Check X509 certificate revocation status in Spring-Security before authenticating

Question

Is it possible to check the revocation status of a x509 client certificate through the CRL in spring-security before authenticating it? I've checked documentations (http://static.springsource.org/spring-security/site/docs/3.0.x/reference/x509.html) but it doesn't mention anything about CRL.

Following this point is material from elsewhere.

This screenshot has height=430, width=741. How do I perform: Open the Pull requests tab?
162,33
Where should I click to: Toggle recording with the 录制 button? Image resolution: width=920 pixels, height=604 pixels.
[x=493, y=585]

Implementing UserService only gives you the username and not the X509Certificate. Any help would be appreciated!

Thanks!

Answer 1

I'm not sure about the specifics of Spring-Security, but if it's based on the trustmanagers of the JRE (if if it's the Oracle/Sun JRE), you can activate CRL checks by setting these system properties to true: com.sun.net.ssl.checkRevocation and com.sun.security.enableCRLDP, and setting Security.setProperty("ocsp.enable", "true") (thanks to @WillSargent for pointing out it's a Security property, not a system one).

More details here:

• http://docs.oracle.com/javase/6/docs/technotes/guides/security/jsse/JSSERefGuide.html#CERTPATH
• http://docs.oracle.com/javase/6/docs/technotes/guides/security/certpath/CertPathProgGuide.html#AppC
• http://blogs.oracle.com/xuelei/entry/enable_ocsp_checking

Answer 2

The SSL handshake is performed by the servlet container, rather than Spring Security, so any CRL checking should probably occur at that point. Spring Security treats it as a "pre-authentication" scenario.

Spring Security just reads the (already SSL-authenticated) certificate and allows you to link it to a local user account.